A SHANDON artist has opened an exhibition showcasing a collection of her best paintings.

Dorothy Whitaker opened the exhibition at the Back Door Gallery, behind Dalmuir Library in Clydebank, two weeks ago and has since welcomed a number of people to view her work, including famous friend, former Generation Game hostess, Isla St Clair.

She told the Advertiser: “There’s about 30 paintings and some are quite large.

“It’s quite lovely and colourful.”

Dorothy explained that the paintings tell the narrative of her life as a young girl, growing up in Glasgow, to the present day, painting pictures from her house overlooking the Gareloch.

“It starts with when I was young growing up in the tenements in Glasgow, and when I used to run home from school and ride along Dumbarton Road on a horse behind the trams, to when I lived in Africa,” she said.

“Horses feature in it a lot.”

Dorothy also shared the fond memory of running home from school and hearing the ‘rag man’ call out for people to give him rags in the street in return for a balloon.

After living in Glasgow and attending the Glasgow School of Art, Dorothy moved to Africa for 10 years, where she continued painting and taught art classes.

She explained that African culture and the bright colours had influenced her work a lot after she fell in love with the culture.

“A lot of my work is still influenced by Africa,” she said.

“It was great fun and I’m still painting away like mad. I paint all the time.”

Dorothy has moved around a lot over the years, which gave her the opportunity to teach art lessons in various countries including Scotland, Africa and Australia.

Dorothy and her husband Phil recently moved to a house in Shandon with a huge garden and enough space to set up an art studio.

“When I got older I thought ‘I want to smell the Scottish air down the Clyde’,” she said, “so we moved to Shandon, and Helensburgh hasn’t really changed from when I used to visit for the day when I was younger.”

One of the last paintings in the collection is of the wildlife and plants in the couple’s garden.

Dorothy added: “We only came back to Scotland two years ago but we love it here.

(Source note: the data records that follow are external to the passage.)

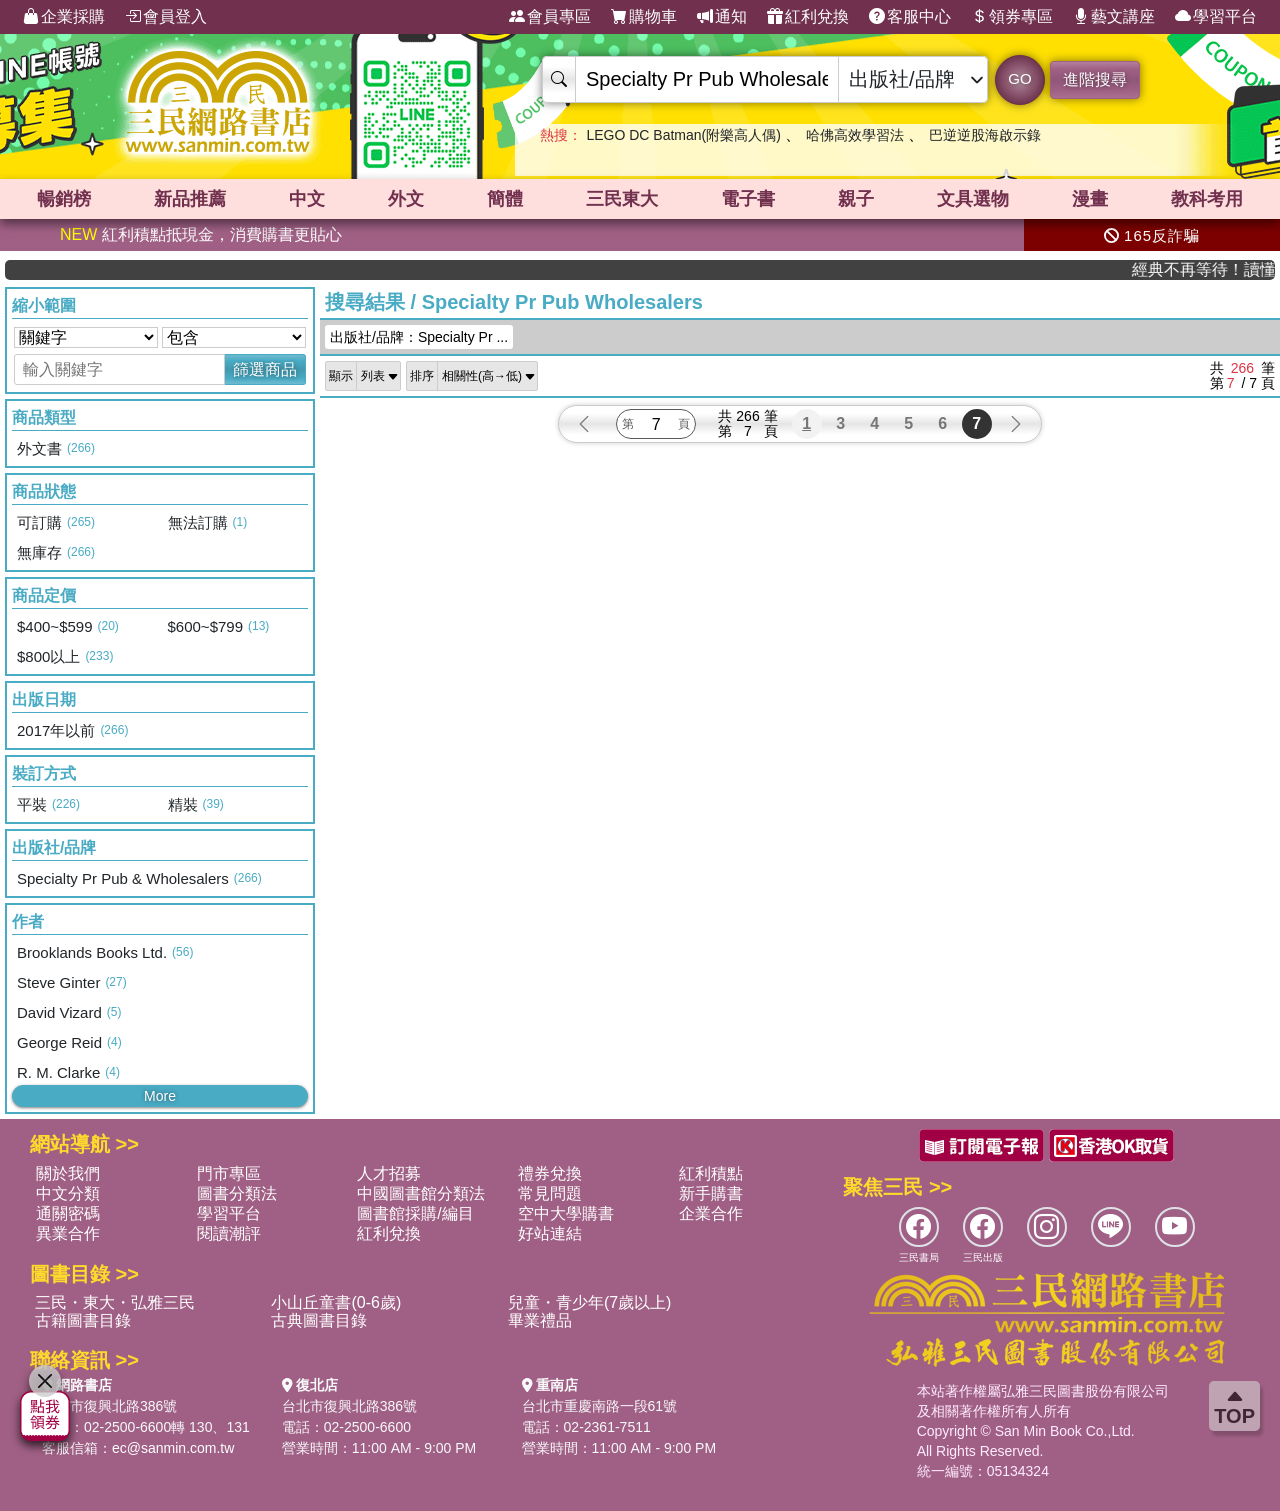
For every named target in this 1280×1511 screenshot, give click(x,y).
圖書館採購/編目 (415, 1213)
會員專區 (550, 17)
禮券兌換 (550, 1173)
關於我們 (68, 1173)
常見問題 (550, 1193)
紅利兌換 (808, 17)
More (160, 1096)
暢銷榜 (64, 199)
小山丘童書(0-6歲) (336, 1302)
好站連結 (550, 1233)
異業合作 (68, 1233)
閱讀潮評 (229, 1233)
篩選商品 (265, 369)
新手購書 (711, 1193)
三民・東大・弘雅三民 (115, 1302)
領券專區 (1012, 17)
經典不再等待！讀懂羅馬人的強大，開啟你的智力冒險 (1215, 269)
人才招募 (389, 1173)
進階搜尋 (1095, 79)
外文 (406, 199)
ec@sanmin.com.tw (173, 1448)
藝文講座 (1114, 17)
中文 (307, 199)
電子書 (748, 199)
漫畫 (1090, 199)
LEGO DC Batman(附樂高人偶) (683, 135)
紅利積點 (711, 1173)
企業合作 (711, 1213)
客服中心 (910, 17)
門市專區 (229, 1173)
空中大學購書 (566, 1213)
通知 (722, 17)
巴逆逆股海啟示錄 (985, 135)
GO (1019, 78)
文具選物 (973, 199)
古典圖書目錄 (319, 1320)
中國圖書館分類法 (421, 1193)
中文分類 (68, 1193)
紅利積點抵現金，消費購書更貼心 (201, 234)
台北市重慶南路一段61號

“We have a studio here right at the front of the garden and we planted lots of flowers to attract bees. It looks out over the Gareloch, it’s lovely.

“It was difficult to choose which paintings to include because there are so many.

“My husband and I went over them and I wanted to show what it was like to be brought up in Glasgow.

“I chose some from my time in Africa because they really influenced my work.

“Africa is totally different and a lot of time you are in the bush. The work includes my feelings about Africa. It’s a great continent, and the people are lovely and talkative.

Dorothy’s love of painting started when she was growing up.

She added: “I have been painting my whole life – since I could hold a pencil, my mum told me.

“It’s wonderful. I recently had a hip replacement and it’s the best pain relief because when you are doing something you love you don’t think about the pain.”

The exhibition is free to view and will remain open until Sunday, July 21.